2018-07-12Zeitschriftenartikel DOI: 10.25646/5683
Absence of IL-10 production by human PBMCs co-cultivated with human cells expressing or secreting retroviral immunosuppressive domains
Immunosuppression by retroviruses including the human immunodeficiency virus—1 (HIV-1) is well known, however the mechanisms how retroviruses induce this immunosuppression is not fully investigated. It was shown that non-infectious retroviral particles as well as retroviral or recombinant retroviral transmembrane envelope (TM) proteins demonstrated immunosuppressive properties. The same was shown for peptides corresponding to a highly conserved domain in the TM protein. This domain is called immunosuppressive (ISU) domain and it induces modulation of the cytokine release of peripheral blood mononuclear cells (PBMCs) from healthy donors.
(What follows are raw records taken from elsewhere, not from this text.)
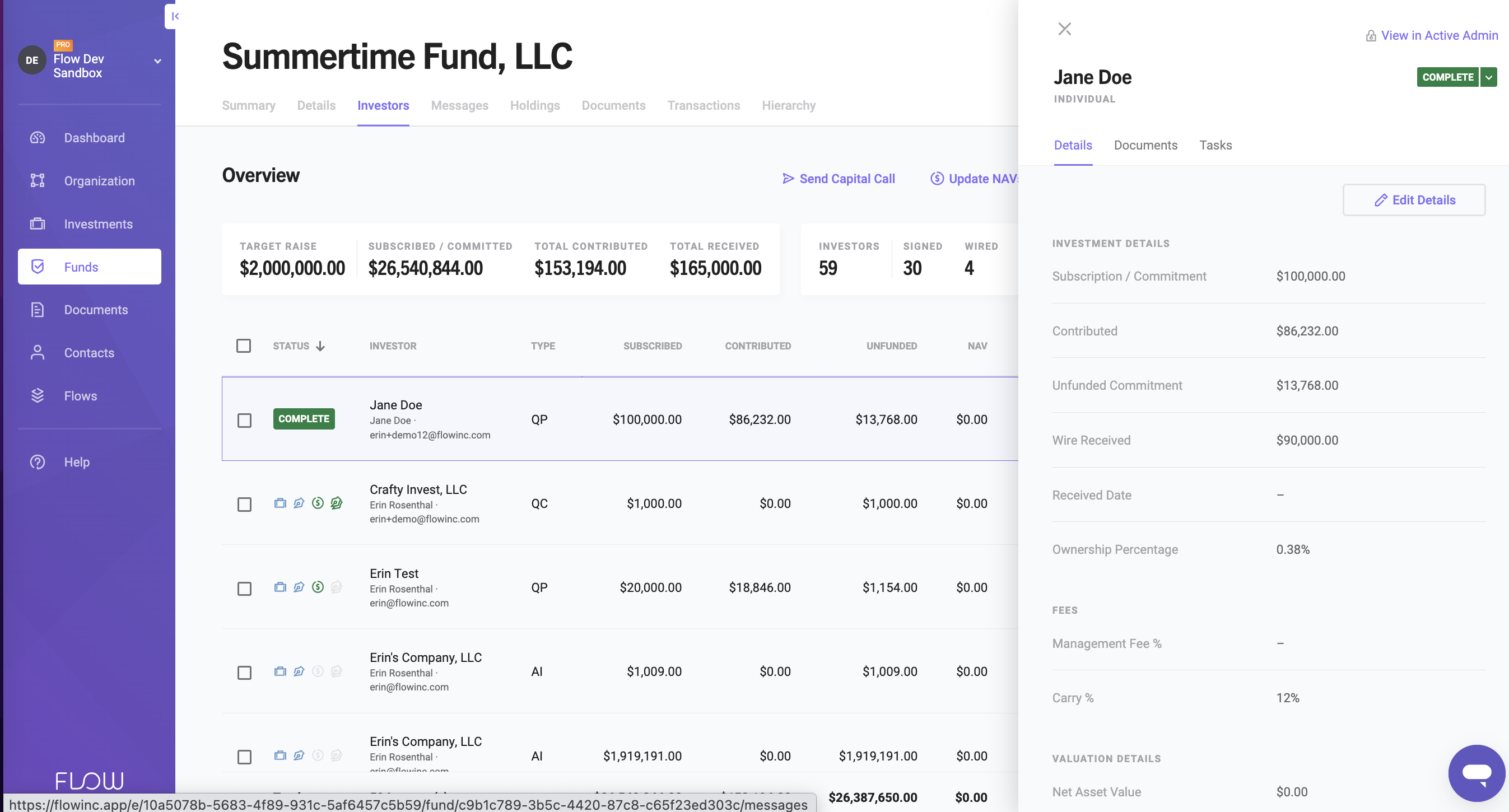Switch to the Transactions tab
The height and width of the screenshot is (812, 1509).
(704, 105)
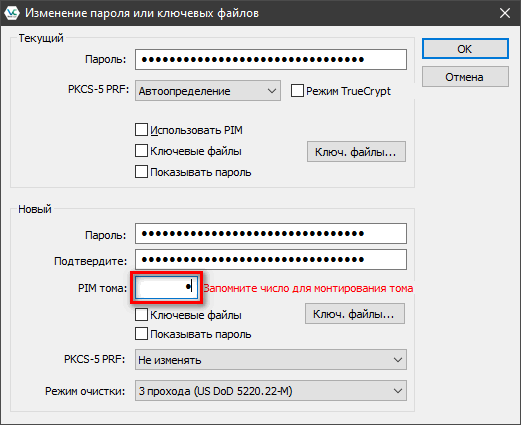Click the new password field
Screen dimensions: 521x425
coord(271,234)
In addition, it changes the gene expression of these cells. Common indications for the immunosuppressive activity were tumour growth in vivo and interleukin—10 (IL-10) release from human PBMCs in vitro. Single mutations in the ISU domain abrogated the immunosuppressive activity. In order to develop a new model system for the expression of the ISU domain and presentation to PBMCs which is not prone to possible endotoxin contaminations, two expression systems were developed. In the first system, designated pOUT, retroviral proteins containing the ISU domain were expressed and released into the cell culture medium, and in the second system, tANCHOR, the ISU domain was presented by a tetraspanin-anchored sequence on the cell surface of human cells. Both systems were exploited to express the wild-type (wt) ISU domains of HIV-1, of the porcine endogenous retrovirus (PERV) and of the murine leukaemia virus (MuLV) as well as to express mutants (mut) of these ISU domains. PERV is of special interest in the context of virus safety of xenotransplantation using pig organs. Expression of the TM proteins was demonstrated by confocal laser scanning microscopy, ELISA and Western blot analyses using specific antibodies. However, when cells expressing and releasing the ISU were co-incubated with human PBMCs, no increased production of IL-10 was observed when compared with the mutants. Similar results were obtained when the released TM proteins were concentrated by immunoprecipitation and added to PBMCs. We suggest that the absence of IL-10 induction can be explained by a low amount of protein, by the lack of a biologically active conformation or the absence of additional factors.